The promised rewards are then weighted according to the subjective belief that this program represents the actual environment. This belief is calculated based on the length of the program: more extended programs are less likely, by Occam's razor. The action with the highest expected total reward in the weighted sum of all these programs is by AIXI.
Unknown Environments
The problematic aspect of reinforcement learning is that you have to learn the environment while attempting to collect rewards because, in most cases, we are unaware of the actual environment. The trade-off between exploration and exploitation is present here. Exploration is the act of trying new things and venturing into uncharted territory to find better reward sources.
However, there is a missed opportunity cost since the agent could have spent that time collecting rewards from known areas of the environment instead. However, if you explore too little, you might not pick up on critical environmental details and end up with fewer rewards. If you analyze too much, you spend too little time exploitation and end up with fewer rewards. What constitutes the ideal ratio of exploration to exploitation is unknown.
Optimality
The anticipated total number of rewards received by AIXI serves as a gauge of its performance. The following are some instances where AIXI is ideal.
AIXI, on the other hand, has some limitations. It is limited to maximizing rewards based on perceptions rather than external states. Furthermore, it believes that it can only communicate with its surroundings through action and perception, which prevents it from considering the possibility of being harmed or altered.
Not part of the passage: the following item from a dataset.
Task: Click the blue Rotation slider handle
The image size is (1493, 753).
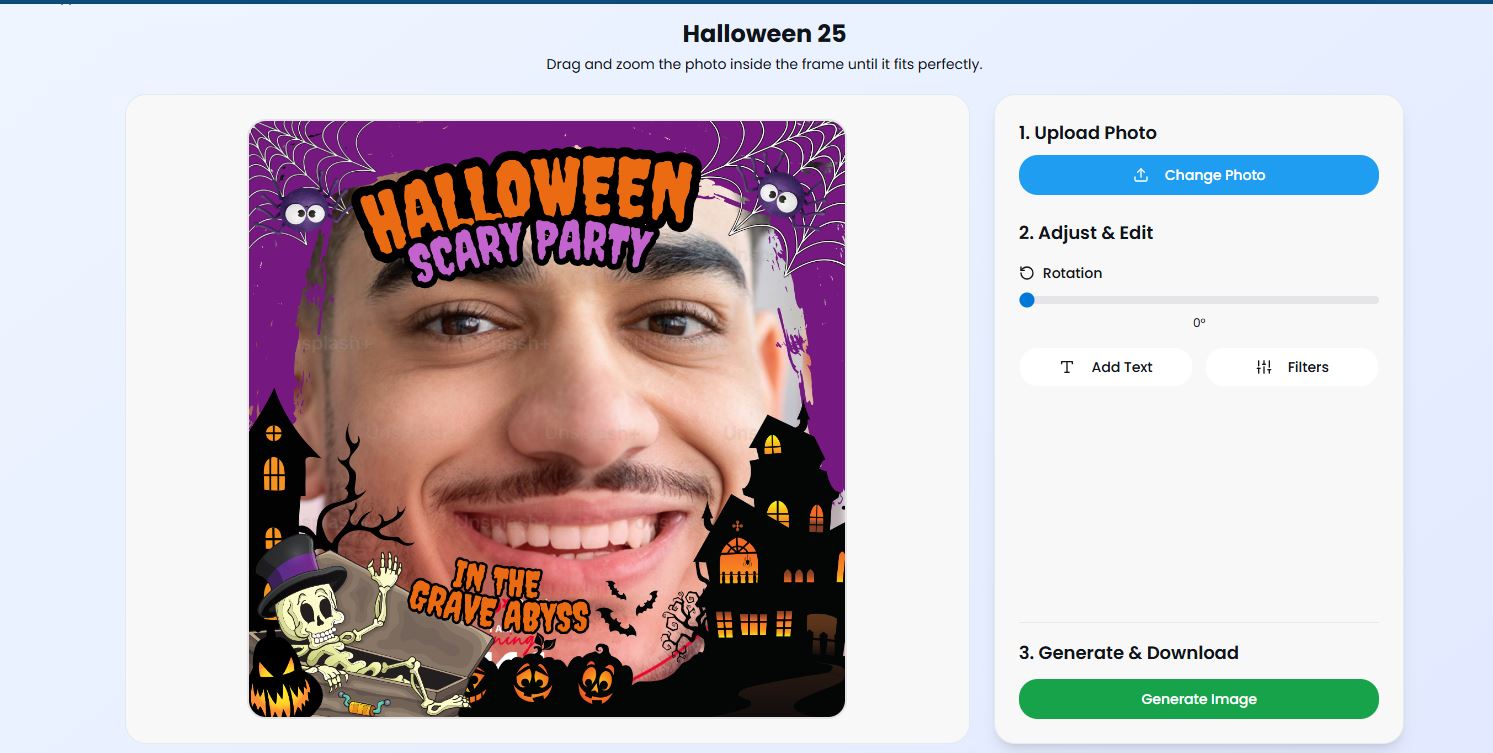Action: 1027,300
This limitation indicates that it does not regard the environment with which it interacts as containing it. It also assumes that We can calculate the environment.
Conclusion
AIXI is incomputable, just like the Solomonoff induction. However, approximations of it that we can compute exist. The performance of AIXItl, one such approximation, is at least as good as that of the demonstrably best time- and space-limited agent. MC-AIXI (FAC-CTW), which stands for Monte Carlo AIXI FAC-Context-Tree Weighting, is another approximation to AIXI with a restricted environment class that has had some success with playing straightforward games like partially observable Pac-Man.